2948-06-09 - Tales from the Service: A Dropped Spanner

In a previous entry (Tales from the Inbox: Revenge of the Recycler), we discovered one of the many ways a starship's life support systems can break in unpleasant ways. Most members of the interstellar community know this only too well - after all, anyone who has plied the spacelanes for a lifetime has had to clean up after one or other of these systems when they fail in transit.

Apparently, some Navy ships designed for long cruises have been using a new human waste processing system which is just as efficient but far more light-weight. While this type of system centering around a tank of bio-engineered microbes is nothing new, the light-weight systems use a far more aggressive strain in a smaller tank, and use passive unpowered methods to limit the biomass rather than moderation drips and sensors. 

In at least four cases, these newer systems have failed under the strain of combat, but such failures are nothing new (and nothing the Navy can't handle - these new systems are designed to be simply dumped into space and replaced wholesale if they fail). The inquiry surrounding Technician Ronan Boone, however, is notable because the vessel in question was not exposed to damage in combat - instead, the sewage plant went awry during a maintenance operation in which the upper lid of the tank was open. Evidently, there is little room for a repair tech to maneuver while performing such repairs, and no room for them to make mistakes. Boone did make a mistake - and it looks likely to cost him his career, even though the design of the system seems (at least to me) to be partly to blame.

Even if the Navy comes to this conclusion and discontinues this new type of waste processor, there are dozens of ships - mainly cruisers - in Fifth Fleet with this machinery; they will be with us for the duration of this conflict.


Technician Ronan Boone dropped his spanner. 

Normally, even in the tight confines of a warship’s maintenance spaces, dropping a tool would be only an irritating mistake. Unfortunately, he did it while performing the least normal duty he could possibly be assigned. 

As the tool plummeted toward the boiling biomass below the catwalk, Ronan felt time slow down, as he realized the consequences. Eighteen inches of synthfoam grip and titanium bar-stock seemed to float lazily down through the air, giving him plenty of time to calculate that he didn’t have time to scramble for cover. Perched on the extended catwalk and securely fastened to the safety rail by his harness line, there was no way to get clear before the spanner splashed down in the bubbling surface of the sewage-processing biomass tank. 
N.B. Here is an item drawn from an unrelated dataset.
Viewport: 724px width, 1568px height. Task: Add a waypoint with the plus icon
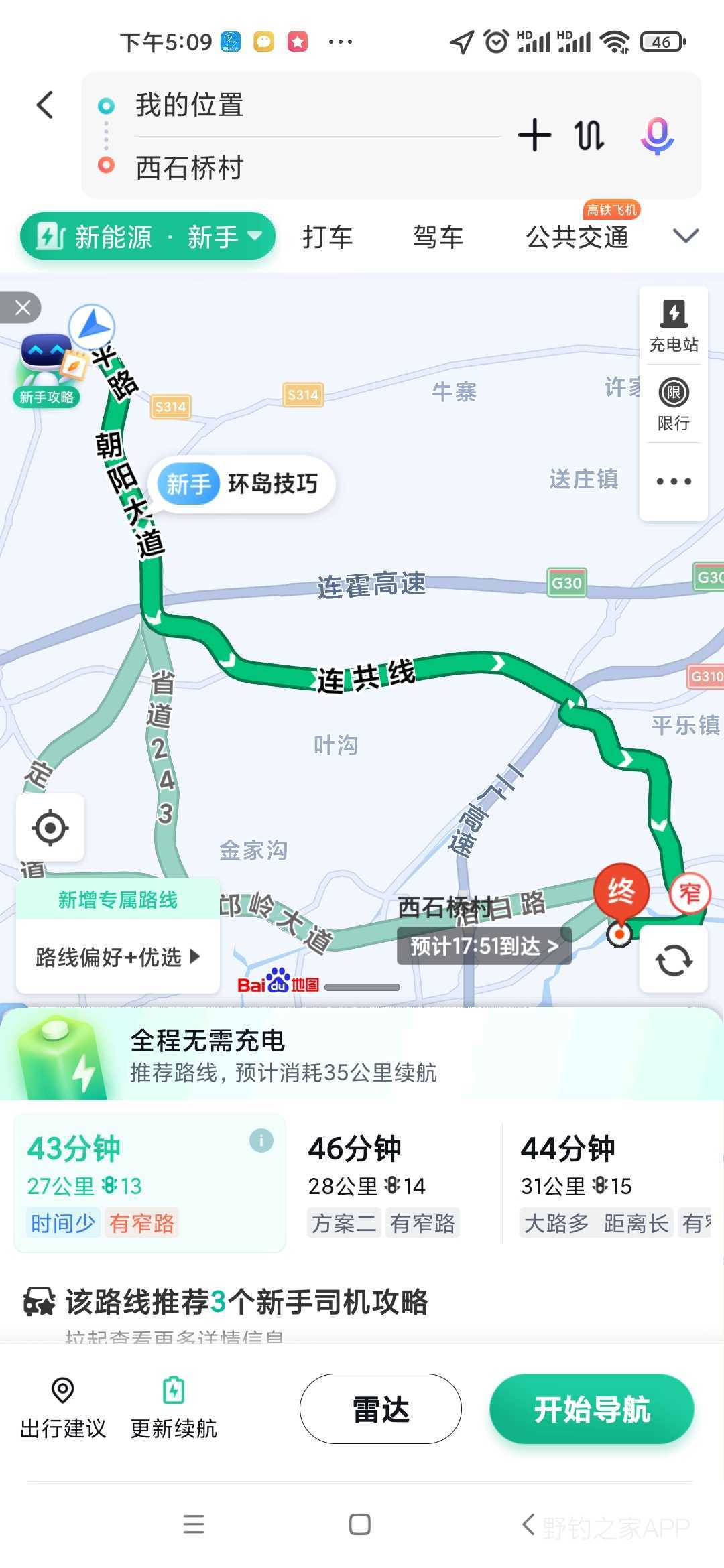coord(534,135)
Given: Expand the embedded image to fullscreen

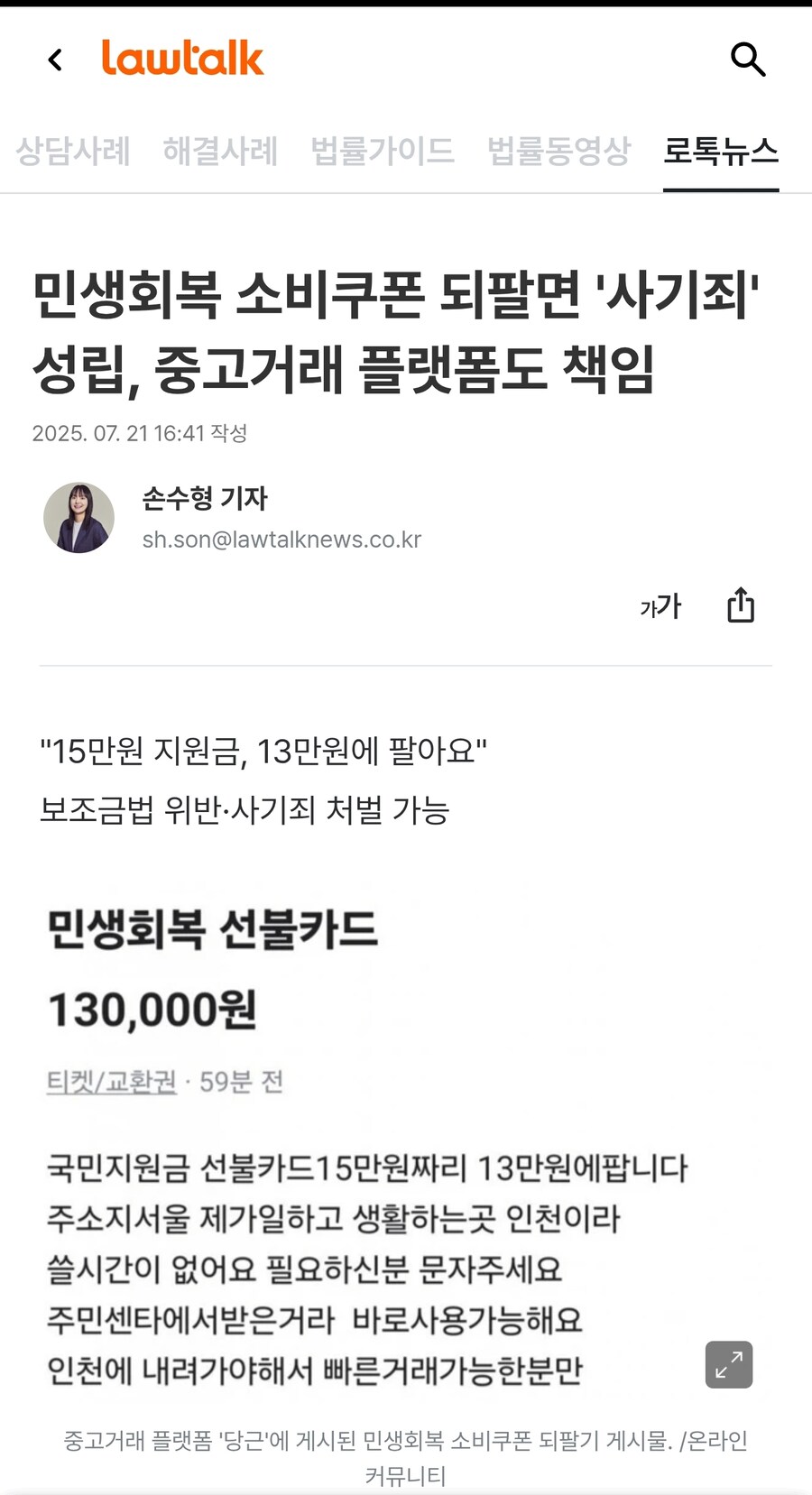Looking at the screenshot, I should (x=728, y=1365).
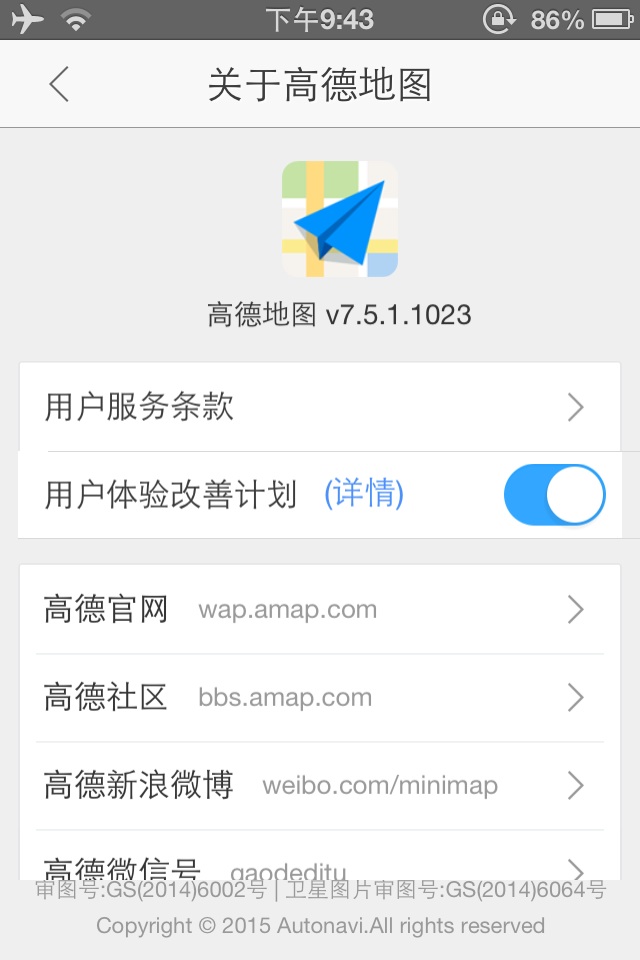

The moment stretched out further, and Ronan’s eyes darted to his assistant, eyes looking as big as saucers in the yellow-white light of the growth lamps providing heat and light to the engineered microbes in the tank. He was already moving, turning away and running for the hatch leading back into the crawlspace, but Ronan knew he wouldn’t make it there in time either. 

The problem, he knew, was not the initial splash of noxious nutrient slurry, partly processed sewage, and biomass which would erupt from the tank. Contact with that would result in merely an hour’s decontamination and a few precautionary inoculations. The greater concern, he knew, was the tool itself. 

The biomass in the tank, Ronan knew, grew in long, snaky strands which needed to anchor themselves to surfaces to prevent them from being sucked into the exit pump and re-digested into nutrient slurry to feed the better-anchored colonies. The tank, specifically designed to allow strands to form only on about ten percent of its inner surface, perfectly moderated the amount of biomass inside to match its size – that is, moderated it until a foreign object not treated with super-slick anti-microbial nanoceramic landed inside. 

As the spanner struck the surface, it threw up globs of gray-brown biomass, which arced high up above the sides of the tank in shipboard half-gee. Ronan watched in detached helplessness as one of them arced up to impact with the jumpsuit on his shoulder, and despite the best efforts of his breathing filter, the stink of sewage seeped into his nostrils. 

The splash had barely subsided when the biomass, already greedily seeding the spanner’s surface as it sunk, began to replicate. Before Ronan’s assistant had made it five steps, the tank boiled over, and a wave of half-digested sewage overtook him before his gloved hand hit the hatch controls. Sliding, he went down just in time to be buried by a second wave of noxious slime. 

As the nutrient sludge and sewage hit the bulkheads and deck, the process accelerated, and the level began to rise quickly.  

Lazily, Ronan keyed in his comm. Things were far worse than an hour’s decontamination could cure. “Damage control to the waste processing unit.” He suggested. “We seem to be in deep shit.”